David Lord Paterson (born 1966) is an American screenwriter, actor, stuntman and producer.

In August 1974, David's best friend, eight-year-old Lisa Hill, was struck by lightning and killed. His mother, author Katherine Paterson, used this real-life experience as the basis for her children's novel Bridge to Terabithia. David produced and co-wrote the screenplay for the film adaptation of the novel released in 2007.

He graduated from The Catholic University of America (CUA) in 1989 with a BA. Paterson held a special advance screening of Bridge to Terabithia on February 1, 2007, for members of the CUA community at the AFI Silver Theatre in Silver Spring, Maryland.

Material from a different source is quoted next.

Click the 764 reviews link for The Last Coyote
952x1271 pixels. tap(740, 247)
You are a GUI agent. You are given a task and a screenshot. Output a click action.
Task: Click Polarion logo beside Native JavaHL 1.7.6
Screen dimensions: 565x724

As a playwright, Paterson has published over one dozen titles with Samuel French, Inc.. He holds the record for being the only playwright ever to have three plays premiere on New York stages within one month.

In December 2012, Paterson ran a write-in campaign for Park District Commissioner of Manhasset, and won against the Incumbent. He has been re-elected three more times.

In 2013 David was a stunt double for Robin Williams in The Angriest Man in Brooklyn and performed stunts for him in his place.

In the Fall of 2016, his feature film, The Great Gilly Hopkins, based on another book written by his mother, opened in US theaters. The film starred Kathy Bates, Bill Cobbs, and Sophie Nélisse.

In June 2024, David's documentary The Girl Who Wore Freedom, will open on screens in 100 cities throughout the USA, marking the 80th Anniversary of D-Day.